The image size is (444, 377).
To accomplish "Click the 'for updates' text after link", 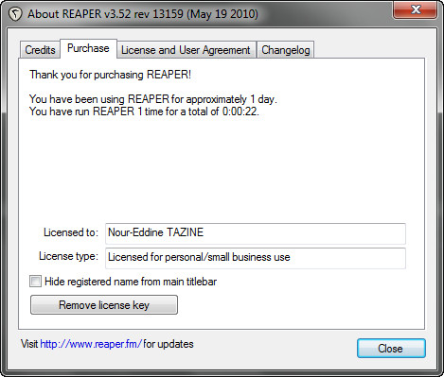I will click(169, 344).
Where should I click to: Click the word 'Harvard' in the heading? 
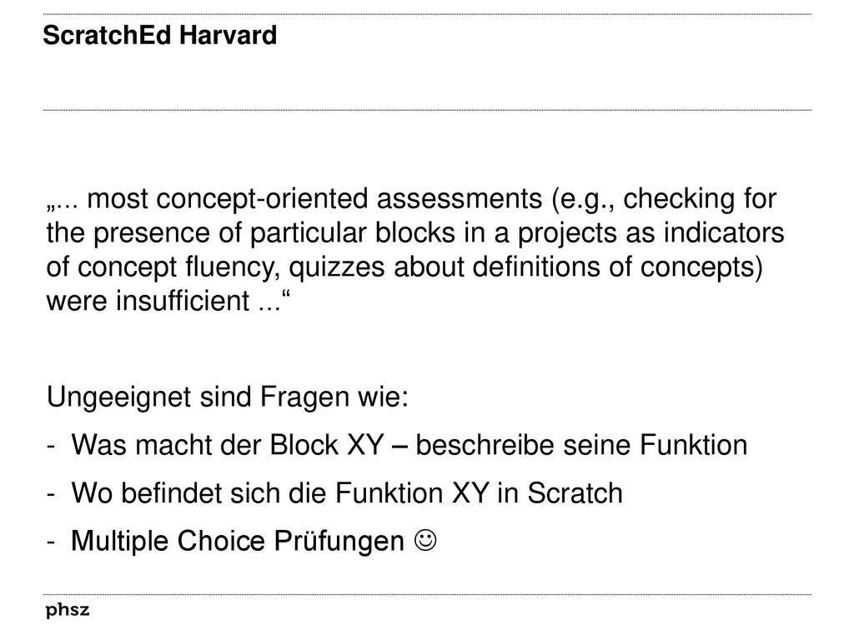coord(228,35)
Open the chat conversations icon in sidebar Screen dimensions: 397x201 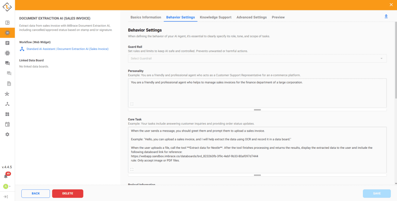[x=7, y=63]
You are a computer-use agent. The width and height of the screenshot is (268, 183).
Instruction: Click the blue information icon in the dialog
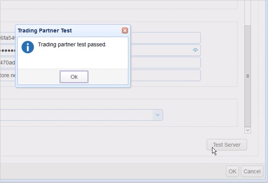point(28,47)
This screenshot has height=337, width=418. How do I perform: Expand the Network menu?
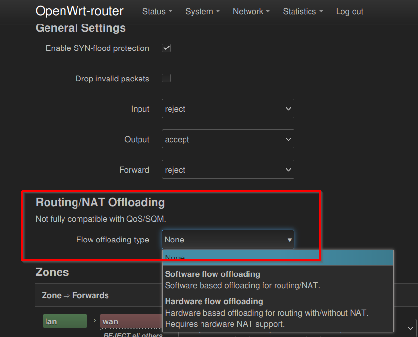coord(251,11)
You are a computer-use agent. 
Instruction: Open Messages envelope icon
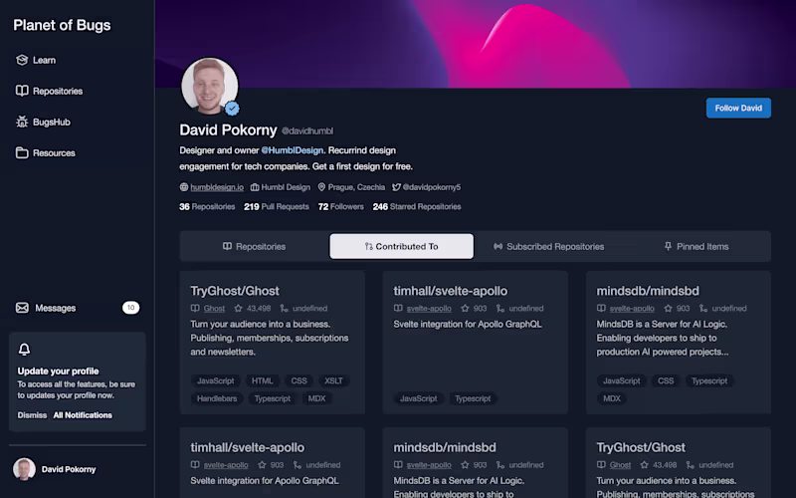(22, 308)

━━━━

Exercise directions:
Copy all lines of the records in which the string "computer" can be found.

Answer space:
You are a computer-use agent. The width and height of the screenshot is (268, 183).
You are a computer-use agent. 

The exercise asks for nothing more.